Teks Halaman =>
──────────

Di Indonesia sendiri, konfirmasi paparan korona baru diumumkan pemerintah pada 3 Maret 2020 dan hingga 18 Maret 2020 tercatat 227 orang dinyatakan positif dan 19 orang diantaranya meninggal. Ini mengindikasi tingkat kematian akibat virus ini di Indonesia telah mencapai 8,37% (termasuk tinggi dibanding Italia, Cina dan Korea Selatan).

Tulisan ini tidak dimaksudkan untuk menimbulkan kepanikan apalagi membangun opini politik tentang siapa yang benar dan salah dalam penanganan korona. Tulisan ini dibuat sebagai refleksi atas kondisi yang terjadi sehingga dapat dijadikan pembelajaran bagi generasi mendatang dalam menghadapi perubahan.

Panik menghadapi ketidakpastian
Dalam beberapa tulisan yang telah saya sampaikan di blog, kita telah membahas ragam sikap dan sifat manusia yang pada intinya mencoba mencari kesenangan serta menghindari penderitaan. Dan dalam menjawab rangkaian kisah disekitar korona, cerita tentang  penimbunan pangan yang dilakukan segelintir orang akibat terserang panic buying atau kisah tentang manusia yang melakukan penimbunan masker dan cairan pembersih tangan untuk dijual kembali dengan harga tinggi untuk sekedar mendapat keuntungan besar menjadi contohnya.

Situasi yang terjadi pun agaknya dapat dipahami karena tidak hanya terjadi di Indonesia, namun juga menerpa Amerika Serikat, Australia, Inggris dan Perancis dengan ragam aksi yang berbeda meski menujukkan pola yang sama.


Panik adalah bawaan manusia yang jadi alarm atau tanda bahaya dalam tubuh saat manusia menghadapi ketidakpastian dan bahaya. Dalam artikel di Kompas, kepala Pusat Studi Otak dan Perilaku Sosial Universitas Sam Ratulangi menyebutkan bahwa otak manusia memiliki mekanisme untuk membuat hal yang tidak jelas menjadi jelas, namun pada kondisi tertentu akibat panik yang menimbulkan stress, manusia dapat kehilangan rasionalitasnya sehingga membuat mekanisme respon yang muncul adalah merespons stimulus yang ada. Saat panik melanda, sistem emosi manusia akan lebih mendominasi dibanding sistem logika sehingga segala sesuatu dipersepsikan sebagai bahaya.

──────────

Informasi yang Diberikan =>

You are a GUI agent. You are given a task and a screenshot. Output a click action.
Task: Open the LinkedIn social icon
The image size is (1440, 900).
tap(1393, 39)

──────────

Kegiatan => Perbarui teks tentang korona pada seluruh bagian dari "Di Indonesia sendiri, konfirmasi" sampai "dan Korea Selatan).". Ganti "virus ini" dengan "penyakit ini".

Jawaban Latihan =>
Di Indonesia sendiri, konfirmasi paparan korona baru diumumkan pemerintah pada 3 Maret 2020 dan hingga 18 Maret 2020 tercatat 227 orang dinyatakan positif dan 19 orang diantaranya meninggal. Ini mengindikasi tingkat kematian akibat penyakit ini di Indonesia telah mencapai 8,37% (termasuk tinggi dibanding Italia, Cina dan Korea Selatan).